Mountain pass in Colorado, USA

Imogene Pass is a 13114 ft high mountain pass in the San Juan Mountains in the southwest part of the US state of Colorado.

It crosses a ridge connecting Ouray, Colorado with Telluride, Colorado, and is the highest mountain pass in the San Juan Mountains, and the second highest vehicular mountain crossing in Colorado. The road is accessible by four wheel drive vehicles, and is not for the novice driver.

From Ouray, the road turns off the road to Yankee Boy Basin above the Camp Bird Mine near the ghost town of Sneffels southwest of Ouray, and climbs through Imogene Basin to the summit.

From Telluride, the road takes off north of downtown and climbs past the ghost town of Tomboy through Savage Basin to the summit.

The first long distance alternating current power line was constructed over Imogene Pass to carry power from the Telluride area to the Camp Bird Mine.
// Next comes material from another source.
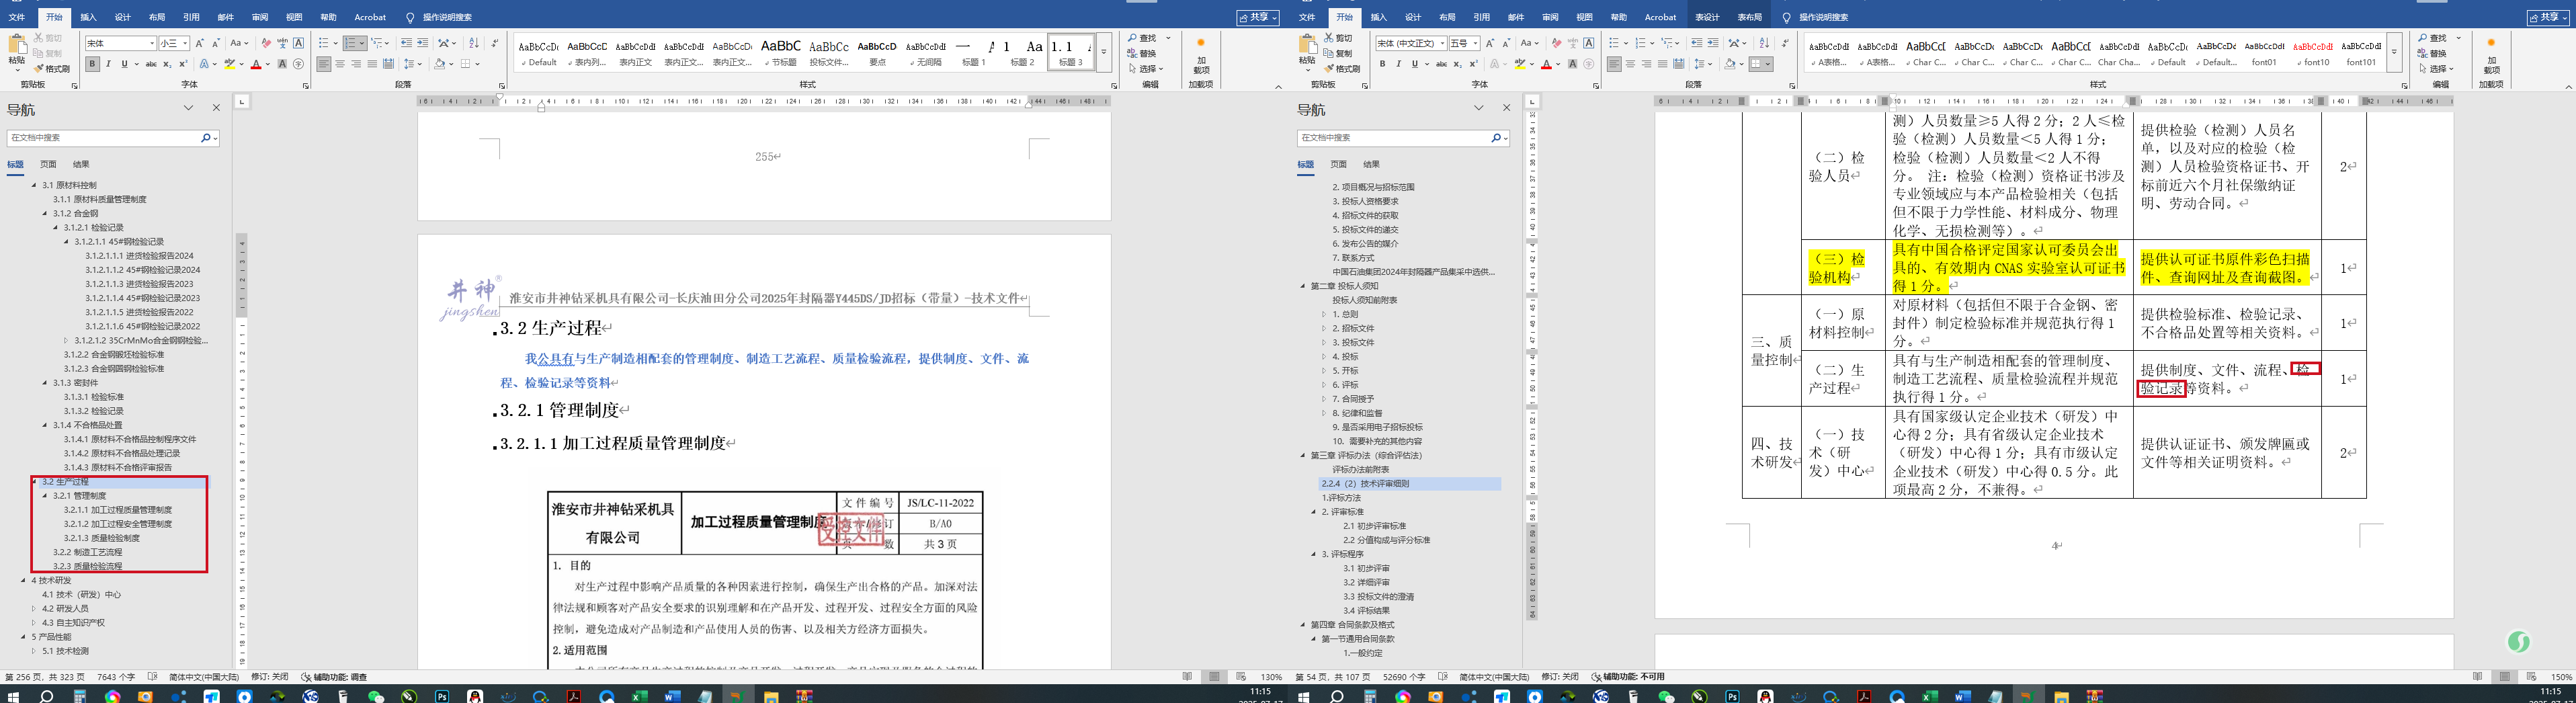Click the sort A-Z icon in left window
Image resolution: width=2576 pixels, height=703 pixels.
(x=474, y=43)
"Fort Peabody" was constructed in 1904 by a local unit of the Colorado National Guard on top of the pass to prevent union miners from crossing during a labor strike.

An annual foot race is held over the pass between Ouray and Telluride on the first Saturday following Labor Day. The grueling 17 mi race starts at around 7800 ft before cresting the pass at its peak, an elevation gain of just over a mile.